?la_gercond_x

Syntax

FORTRAN 77:

call cla_gercond_x( trans, n, a, lda, af, ldaf, ipiv, x, info, work, rwork )

call zla_gercond_x( trans, n, a, lda, af, ldaf, ipiv, x, info, work, rwork )

Include Files

The FORTRAN 77 interfaces are specified in the mkl_lapack.fi and mkl_lapack.h include files.

Description

The function computes the infinity norm condition number of

op(A) * diag(x)

where the x is a COMPLEX vector for cla_gercond_x and a DOUBLE COMPLEX vector for zla_gercond_x.

Input Parameters

trans

CHARACTER*1. Must be 'N' or 'T' or 'C'.

Specifies the form of the system of equations:

If trans = 'N', the system has the form A*X = B (No transpose)
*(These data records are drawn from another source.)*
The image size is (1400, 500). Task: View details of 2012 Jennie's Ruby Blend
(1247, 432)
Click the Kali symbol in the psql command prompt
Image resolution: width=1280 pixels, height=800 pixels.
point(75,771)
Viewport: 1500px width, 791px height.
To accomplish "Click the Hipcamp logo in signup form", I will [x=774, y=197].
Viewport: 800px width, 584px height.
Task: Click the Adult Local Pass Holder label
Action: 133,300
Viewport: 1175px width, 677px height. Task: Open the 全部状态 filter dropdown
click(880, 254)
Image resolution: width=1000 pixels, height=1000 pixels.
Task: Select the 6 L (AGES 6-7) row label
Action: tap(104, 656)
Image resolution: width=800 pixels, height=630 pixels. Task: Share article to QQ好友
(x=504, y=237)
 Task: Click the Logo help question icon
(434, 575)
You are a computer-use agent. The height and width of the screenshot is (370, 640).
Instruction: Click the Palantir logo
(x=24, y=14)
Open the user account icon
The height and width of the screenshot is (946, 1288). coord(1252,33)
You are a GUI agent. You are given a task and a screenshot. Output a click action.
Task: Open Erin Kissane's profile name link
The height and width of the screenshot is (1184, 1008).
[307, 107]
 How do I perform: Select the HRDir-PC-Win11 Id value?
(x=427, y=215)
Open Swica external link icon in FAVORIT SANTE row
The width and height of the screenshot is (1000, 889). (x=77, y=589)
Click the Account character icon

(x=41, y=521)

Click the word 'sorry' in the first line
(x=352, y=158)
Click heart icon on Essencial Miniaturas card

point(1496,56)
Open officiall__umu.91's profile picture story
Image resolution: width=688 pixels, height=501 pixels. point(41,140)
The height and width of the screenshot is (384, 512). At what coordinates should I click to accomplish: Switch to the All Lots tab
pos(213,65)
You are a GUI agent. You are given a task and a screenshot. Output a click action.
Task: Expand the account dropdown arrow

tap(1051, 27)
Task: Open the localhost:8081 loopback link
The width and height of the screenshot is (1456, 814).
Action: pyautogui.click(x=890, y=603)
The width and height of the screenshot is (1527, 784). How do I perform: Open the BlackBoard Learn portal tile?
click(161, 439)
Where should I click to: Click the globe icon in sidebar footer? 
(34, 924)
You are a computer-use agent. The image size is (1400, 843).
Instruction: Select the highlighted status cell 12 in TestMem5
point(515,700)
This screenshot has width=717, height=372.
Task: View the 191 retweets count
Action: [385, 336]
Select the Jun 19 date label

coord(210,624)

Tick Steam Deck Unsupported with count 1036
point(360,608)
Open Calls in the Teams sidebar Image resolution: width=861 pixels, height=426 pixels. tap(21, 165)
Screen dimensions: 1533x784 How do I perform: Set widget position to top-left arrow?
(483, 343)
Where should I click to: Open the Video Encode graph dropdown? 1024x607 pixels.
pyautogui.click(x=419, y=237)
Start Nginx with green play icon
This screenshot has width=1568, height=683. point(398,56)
If trans = 'T', the system has the form A^T*X = B (Transpose)

If trans = 'C', the system has the form A^H*X = B (Conjugate Transpose = Transpose)

n

INTEGER. The number of linear equations, that is, the order of the matrix A; n ≥ 0.

a, af, x, work

COMPLEX for cla_gercond_x

DOUBLE COMPLEX for zla_gercond_x

Arrays:

a(lda,*) contains the original general n-by-n matrix A.

af(ldaf,*) contains the factors L and U from the factorization A=P*L*U as returned by ?getrf.

x, DIMENSION n. The vector x in the formula op(A) * diag(x).

work is a workspace array of DIMENSION (2*n).

The second dimension of a and af must be at least max(1, n).

lda

INTEGER. The leading dimension of the array a. lda ≥ max(1,n).

ldaf

INTEGER. The leading dimension of af. ldaf ≥ max(1,n).

ipiv

INTEGER.

Array with DIMENSION n. The pivot indices from the factorization A = P*L*U as computed by ?getrf. Row i of the matrix was interchanged with row ipiv(i).

rwork

REAL for cla_gercond_x

DOUBLE PRECISION for zla_gercond_x

Array rwork with DIMENSION n is a workspace.

Output Parameters

info

INTEGER.

If info = 0, the execution is successful.

If i > 0, the i-th parameter is invalid.